No, not really. This is how Norwegian teenagers talk and text and this series is primarily for teenagers.


----------



## littlepond

Thanks, everyone! @Einherje, I meant that it seems strange to use "done" at the beginning of that sentence and at that point in the series, given the context.


----------



## woggle

It sounds like they were saying "I'm totes dobbing you in for ID theft" or something like that?


----------



## basslop

littlepond said:


> Hei alle! In the web (also TV?) series Blank, in a text exchange message, a guy is writing on his girlfriend's phone, with the recipient thinking that she's talking to the girl, not the guy. When the recipient realises that it's the guy, she says, "Dønn jeg anmelder deg for identitetstyveri".
> 
> I guess it means that she says, jokingly, "I am reporting you for identity theft", but what does "Dønn" mean? My dictionary gives the meaning of "rumble, boom", which does not seem to fit here.
> 
> Thanks in advance!



Are you sure you looked correctly in the dictionary? What I know is that the Norwegian word "d*r*ønn" means "rumble, boom" in English. My dictionary, Clue, confirms.


----------



## basslop

Hm ..... Norwegian teenagers using the English word "done" like this is new to me but makes sense in this case. It occurs to me that it is a long time since I was a teenager and spoke slang that the my parents' generation did not understand quite well.


----------



## littlepond

basslop said:


> Are you sure you looked correctly in the dictionary? What I know is that the Norwegian word "d*r*ønn" means "rumble, boom" in English. My dictionary, Clue, confirms.
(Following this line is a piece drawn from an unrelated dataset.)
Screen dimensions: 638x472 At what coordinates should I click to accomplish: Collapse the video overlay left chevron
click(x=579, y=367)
Yes, I am sure and so is the dictionary; just check here.


----------



## basslop

littlepond said:


> Yes, I am sure and so is the dictionary; just check here.
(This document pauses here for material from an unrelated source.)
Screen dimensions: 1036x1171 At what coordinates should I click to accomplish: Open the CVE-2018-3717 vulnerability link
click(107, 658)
Yes it is - and today, opposed to yesterday, I was composed enough to check in my dictionary, "dønn" from Norwegian to English and it says the same as yours . 

There are still things to pick up in in one's native language .


----------



## littlepond

basslop said:


> Yes it is - and today, opposed to yesterday, I was composed enough to check in my dictionary, "dønn" from Norwegian to English and it says the same as yours .



Anyway, your confusion is useful for me: probably a tip that "drønn" is more common than "dønn" for a hollow reverberation?


----------